A presidente também negou que o ministro da Fazenda, Nelson Barbosa, esteja sob risco de deixar o cargo – e aproveitou para criticar a imprensa, afirmando que notícias especulando a saída do ministro são uma forma enfraquece-lo. “Todo mundo está sujeito a críticas”, resumiu. “Ou bem vivemos em uma democracia ou não vivemos”.

“Manifestação é direito democrático”, diz Dilma
Quando questionada sobre as manifestações contra o governo, marcadas para este domingo, Dilma fez um apelo para que as pessoas protestem de forma pacífica. “(a manifestação) É um direito democrático e não deve ser manchado por atos de violência. Uma das vitórias da democracia brasileira é o direito de livre manifestação”, afirmou.

Rede Social

Ás 15h desta sexta-feira, em sua página oficial no Facebook, a presidente da república Dilma Roussef escreveu que:

“Não renuncio. Ninguém tem o direito de pedir a renúncia de um presidente legitimamente eleito pelo povo sem dar elementos comprobatórios que eu tenha, de alguma forma, ferido qualquer inciso da Constituição.

A renúncia é um ato voluntário. Aqueles que querem a renúncia estão, ao propô-la, reconhecendo que não há uma base real para pedir a minha saída desse cargo.

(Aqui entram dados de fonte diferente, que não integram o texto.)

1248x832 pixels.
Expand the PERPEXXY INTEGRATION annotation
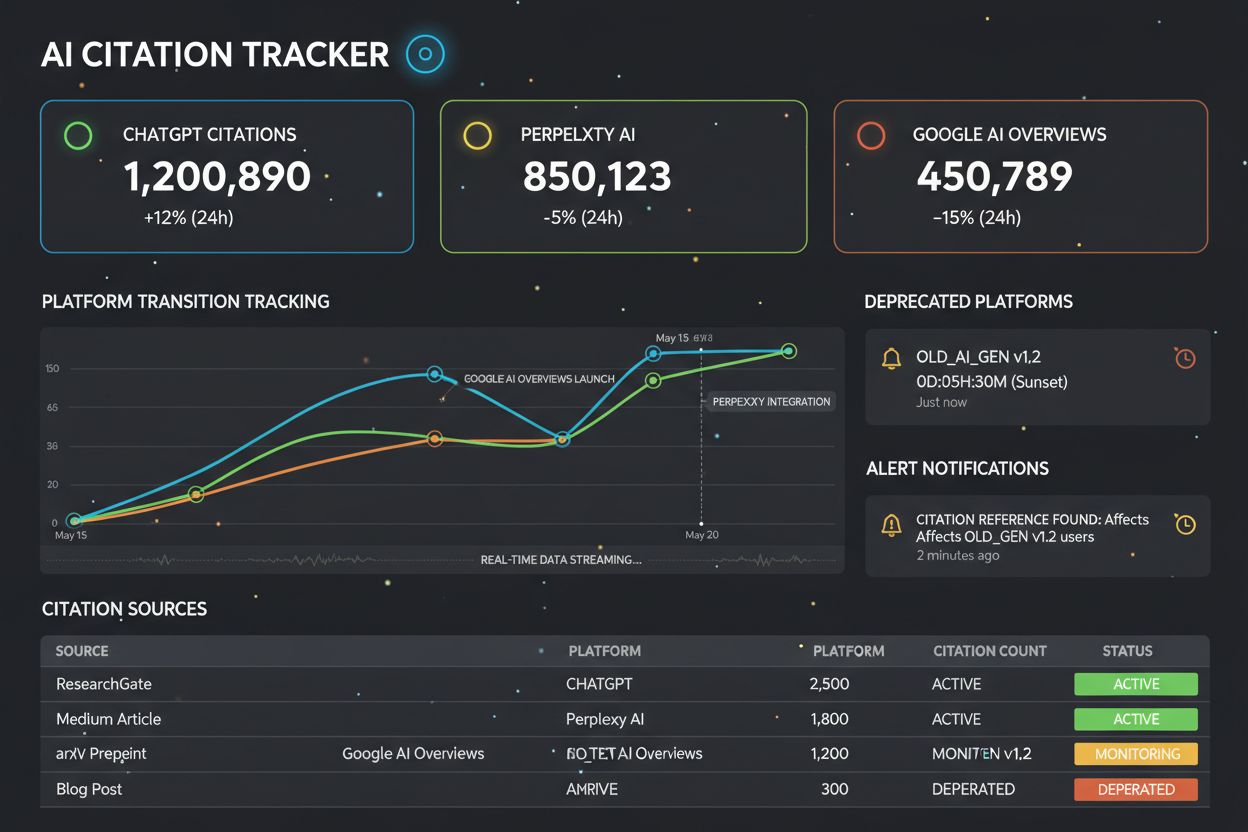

Eu fui presa, eu fui torturada pelas minhas convicções. Eu devo ao povo brasileiro o respeito pelos votos que me deram. Eu não estou resignada diante de nada. Não tenho essa atitude diante da vida e acredito que é por isso que eu represento o povo brasileiro, que também não é um povo resignado. É um povo lutador, combatente e teimoso”.